== What is being asked ==
Those lines of the following listing which contain the string "will" should be returned.

== Material provided ==
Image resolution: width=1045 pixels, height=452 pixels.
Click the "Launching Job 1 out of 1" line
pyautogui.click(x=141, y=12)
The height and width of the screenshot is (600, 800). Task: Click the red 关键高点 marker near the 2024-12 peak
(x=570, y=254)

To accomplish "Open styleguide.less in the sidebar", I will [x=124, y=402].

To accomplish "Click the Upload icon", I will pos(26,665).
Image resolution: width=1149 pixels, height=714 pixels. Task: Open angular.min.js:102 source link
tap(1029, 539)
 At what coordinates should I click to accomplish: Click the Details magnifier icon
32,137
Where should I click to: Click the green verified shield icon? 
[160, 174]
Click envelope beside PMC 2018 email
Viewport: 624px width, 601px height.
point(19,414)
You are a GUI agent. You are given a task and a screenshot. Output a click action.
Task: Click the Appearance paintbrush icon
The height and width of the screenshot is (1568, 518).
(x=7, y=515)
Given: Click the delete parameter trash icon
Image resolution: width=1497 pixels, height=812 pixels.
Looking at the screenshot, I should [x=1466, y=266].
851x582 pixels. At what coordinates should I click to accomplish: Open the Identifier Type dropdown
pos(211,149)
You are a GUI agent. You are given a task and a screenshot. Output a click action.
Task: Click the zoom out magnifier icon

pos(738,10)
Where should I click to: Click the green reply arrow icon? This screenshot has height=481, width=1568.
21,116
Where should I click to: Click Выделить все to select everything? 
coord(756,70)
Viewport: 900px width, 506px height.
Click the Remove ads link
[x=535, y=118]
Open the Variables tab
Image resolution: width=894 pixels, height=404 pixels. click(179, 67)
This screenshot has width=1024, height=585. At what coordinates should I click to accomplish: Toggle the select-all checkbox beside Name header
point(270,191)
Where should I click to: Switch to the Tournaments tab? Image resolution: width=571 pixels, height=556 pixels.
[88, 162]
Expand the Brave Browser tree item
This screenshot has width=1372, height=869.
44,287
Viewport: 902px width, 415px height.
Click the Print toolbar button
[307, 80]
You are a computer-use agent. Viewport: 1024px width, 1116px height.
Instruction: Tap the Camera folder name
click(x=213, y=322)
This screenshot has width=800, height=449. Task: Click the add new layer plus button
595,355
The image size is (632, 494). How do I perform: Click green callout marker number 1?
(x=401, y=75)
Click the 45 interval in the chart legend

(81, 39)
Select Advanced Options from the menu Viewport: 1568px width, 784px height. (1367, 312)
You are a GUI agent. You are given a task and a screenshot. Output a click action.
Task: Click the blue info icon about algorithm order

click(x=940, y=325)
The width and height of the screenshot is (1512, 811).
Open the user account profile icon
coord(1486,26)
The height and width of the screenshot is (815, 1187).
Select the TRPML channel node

== Exercise result ==
To accomplish "Open styleguide.less in the sidebar", I will [x=124, y=402].
To accomplish "Click the Upload icon", I will pos(26,665).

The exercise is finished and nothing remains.